《5分で分かる》ペカとは?

ペカとは?

ペカ…

([ヘブル語]peqah) 「開く」という意味.北王国イスラエルの王ペカフヤの侍従であったが,50人のギルアデ人と共謀してペカフヤを暗殺し,イスラエルの王となった(Ⅱ列15:25).その治世は「20年間」とされるが(Ⅱ列15:27),アッシリヤの記録から,メナヘムの治世が前742年頃までと考えられ,間にペカフヤの治世が入る.しかも,ホセアがイスラエルの王となったのは前732年と解されており,隔たりがある.その解決は困難であるが,「メナヘムは……王国を強くするため」(Ⅱ列15:19)アッシリヤに貢ぎ物を納めたという記述に着目し,ペカはそれ以前にすでにギルアデで強大な勢力を持っていたと推定され(前752年以降),サマリヤでのペカの統治は前739―732年とされる.

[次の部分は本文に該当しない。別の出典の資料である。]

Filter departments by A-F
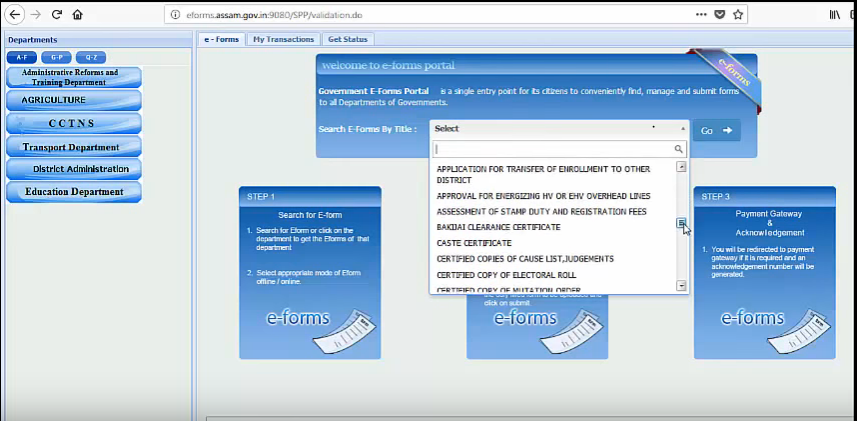This screenshot has width=857, height=421. pos(22,57)
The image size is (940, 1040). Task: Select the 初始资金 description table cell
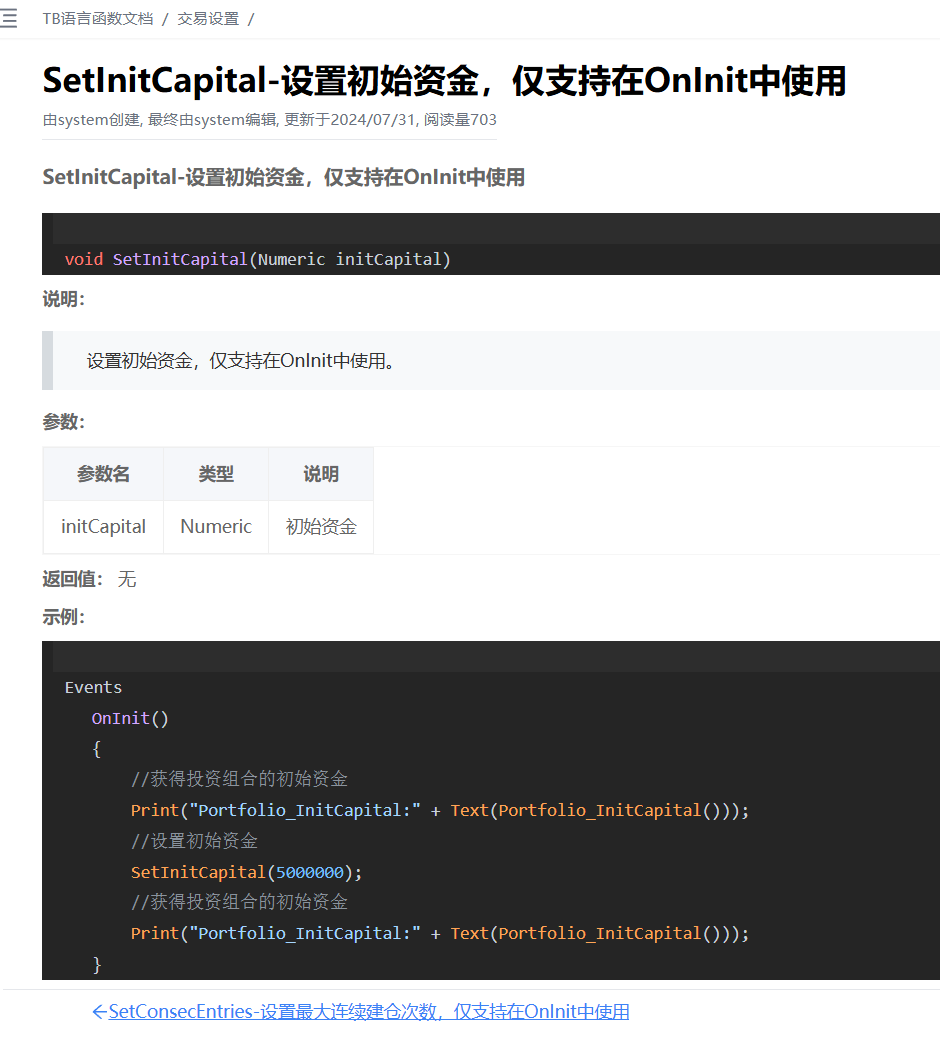pyautogui.click(x=321, y=527)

ペカはアラム(シリヤ)のレツィンと反アッシリヤ同盟を結成した.メナヘムとペカフヤの親アッシリヤ政策への嫌悪,貢ぎ物のための税金への反発などが背景となったとも思われる.ペカとレツィンは南王国ユダの王ヨタム,アハズにも加盟を要請したが拒絶されたため,エルサレムを攻撃した(Ⅱ列16:5,Ⅱ歴28:5‐6).イザヤはペカとレツィンの滅亡を告げ,彼らを恐れずアッシリヤにも信頼してはならないとアハズに預言した(イザ7:4).彼はその預言に従わず,ティグラテ・ピレセルに使者を遣わして援助を求めた.そのためアッシリヤ軍が攻めてきてダマスコは滅ぼされ,北部イスラエルも侵略された(Ⅱ列15:29).懲罰を加え貢ぎ物を課すだけではなく被占領地域の住民を「捕囚」として移すことはティグラテ・ピレセルの政策であった.アッシリヤは占領地を州組織に編成し,「ギルアデ,ガリラヤ,ドル」に3分割した.

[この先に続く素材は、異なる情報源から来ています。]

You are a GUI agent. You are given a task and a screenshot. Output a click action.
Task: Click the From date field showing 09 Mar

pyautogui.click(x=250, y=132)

ペカはエラの子ホセアに暗殺され(Ⅱ列15:30),イスラエルはアッシリヤの属州となった.ティグラテ・ピレセル3世のシリヤ,パレスチナ遠征を記録した碑文(断片)にはこれらの状況が次のように述べられている.「〔メナヘムについて言えば,私は〕彼を〔吹雪のように〕打ち倒した.彼は……一人,小鳥のように逃れて,〔そして私の足もとに(?)ひれ伏した〕.私は彼をその王位に戻し〔そして,彼に貢ぎ物を課した.すなわち〕金,銀,色とりどりの装飾のついた亜麻布の衣服……多……〔私は〕彼から受け取った.イスラエル(直訳「オムリの国」)……そのすべての住民(そして)彼らの財産とを私はアッシリヤに持ち帰った.彼らがその王ペカを倒したので,私はホセアを彼らの上に王とした.私は彼らの貢ぎ物として金10タラントと銀1000(?)タラントを受け取り,それをアッシリヤへ運んだ」.アッシリヤの記録からもペカ時代の複雑な政治状況がうかがわれる.
ハツォルの発掘の結果,この時代の破壊が明らかにされ,そこから発見された貯蔵用つぼの破片に刻まれた古ヘブル文字lpqhは「ペカに属する」と解せると言われる.